The Speaker of Parliament, Rebecca Kadaga has challenged Members of Parliament to embrace the Sustainable Development Goals (SDGs) following the expiry of the Millennium Development Goals.
“It is our responsibility not only to understand but to be able to appreciate the fundamentals in order to facilitate the implementation of the SDGs.”
Kadaga was addressing the plenary session of the 132nd Inter Parliamentary Union Assembly currently taking place in Hanoi, Viet Nam. The global body is meeting under the theme: “The Sustainable Development Goals: Turning words into action” from 28th of March – 1st April 2015.
The Ugandan Speaker decried the way MDGs were implemented citing that as Parliamentarians, they did not have an opportunity to participate in the discussions, the designs and the final output of the MDGs, and yet they were expected to facilitate their implementation.
Evaluating the performance of Uganda in attaining the MDGs, Kadaga noted that notwithstanding our various successes, the country had faltered in sectors of the economy as well as in the control of maternal and infant mortality
With regard to the tools required to implement the SDGs, Kadaga had some pertinent questions for the assembly; “Is it not time that we moved away from only auditing expenditure but also the other sectors like social, environmental, gender, equity and climate change?”
“We shall need to establish common minimum standards which will require new focus and capacity building,” she added.
Kadaga proposed that the SDG’s be incorporated into the activities of specific parliamentary committees “because the 17 proposed goals are multi-sectoral and multi-dimensional.”

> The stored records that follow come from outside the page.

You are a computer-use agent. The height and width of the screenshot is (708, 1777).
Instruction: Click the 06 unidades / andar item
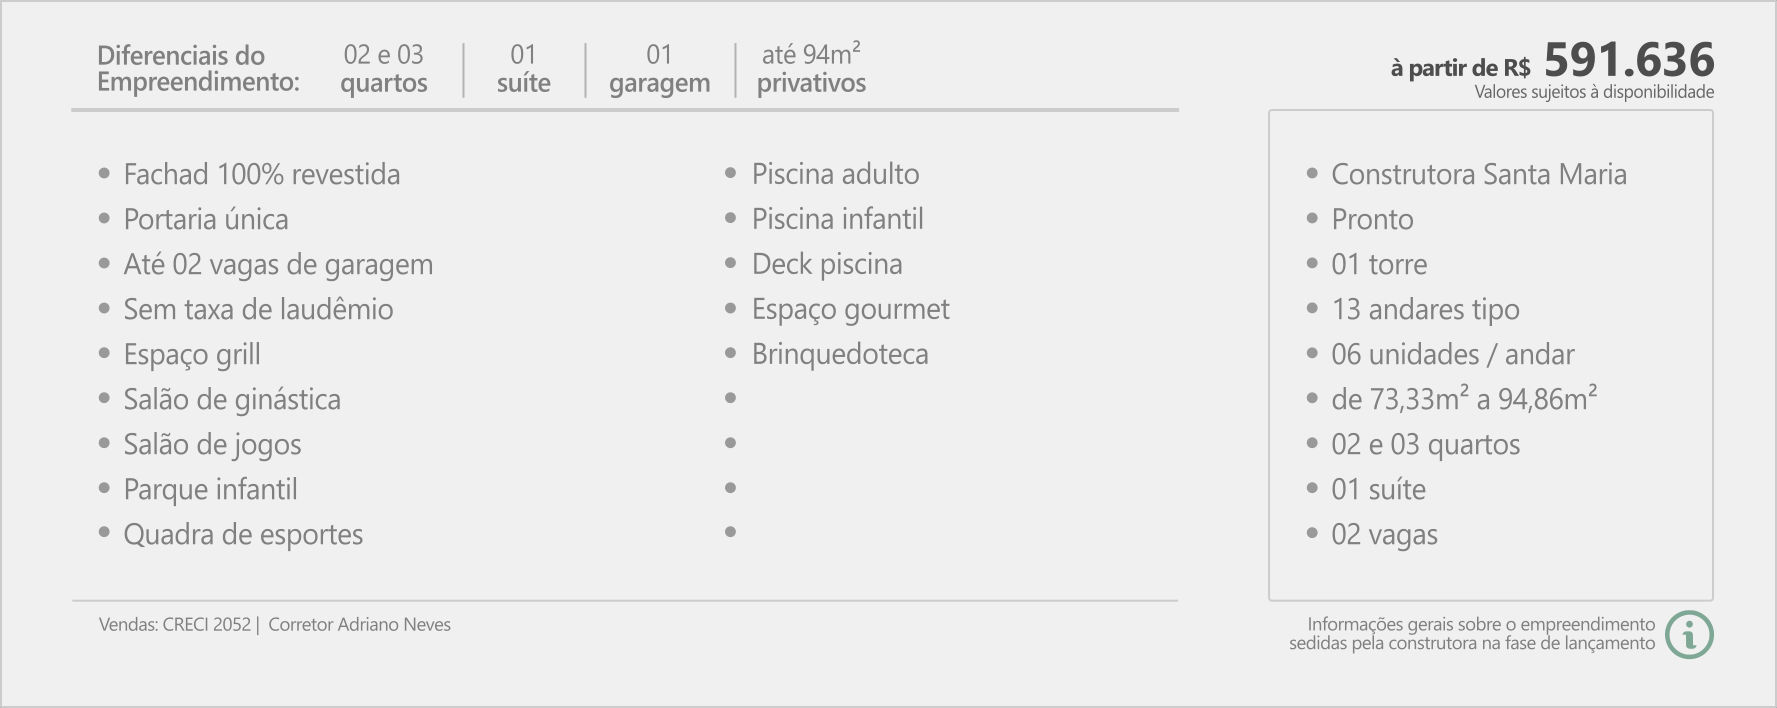pos(1452,354)
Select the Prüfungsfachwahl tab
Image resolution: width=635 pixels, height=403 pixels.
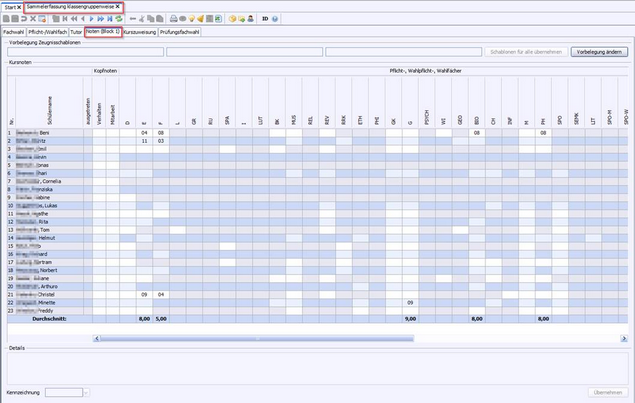(181, 32)

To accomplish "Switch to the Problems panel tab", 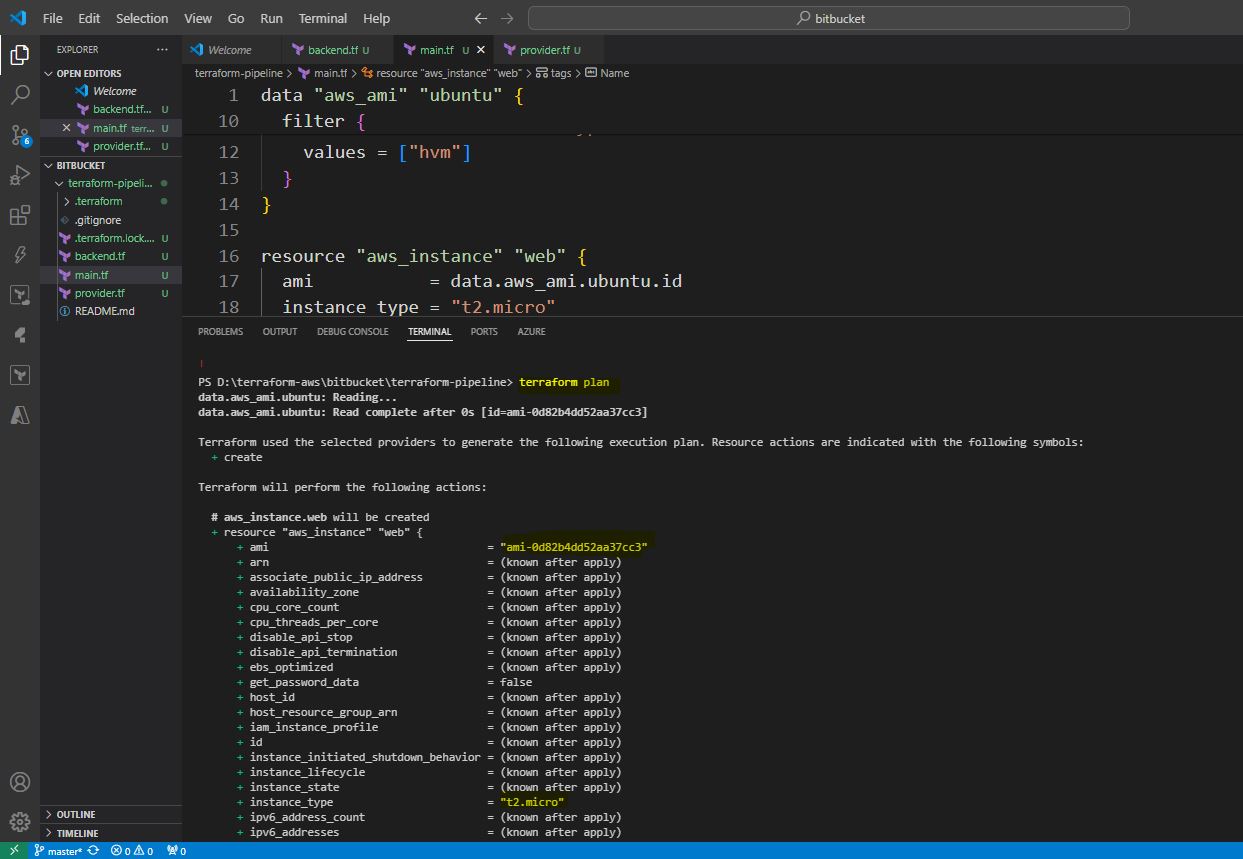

“We should not leave the implementation of the SDGs to chance. We may need to design an action plan within Parliament,” Kadaga said, “We need to introduce into our processes the requirement for an annual report from the government on the status of the SDGs.
Speaker Kadaga said for that to be achieved, there was need for national parliaments to develop targets, norms, benchmarks and indicators to be used to assess the performance of government. She said it would also require continuous capacity building within the parliaments, both for the MPs and the staff so as to stay on course.
Kadaga also endorsed the strategy the IPU had taken to establish an SDG unit, which would assist Parliaments in building not only technical capacity, but a resource of useful information in best practices.
Charting the way forward, the Speaker said that her delegation shall convene a special sitting in Parliament in May 2015 to discuss the 17 proposed goals so that it can inform the final decisions in September 2015.
“In that way we shall begin to turn words into action,” she said.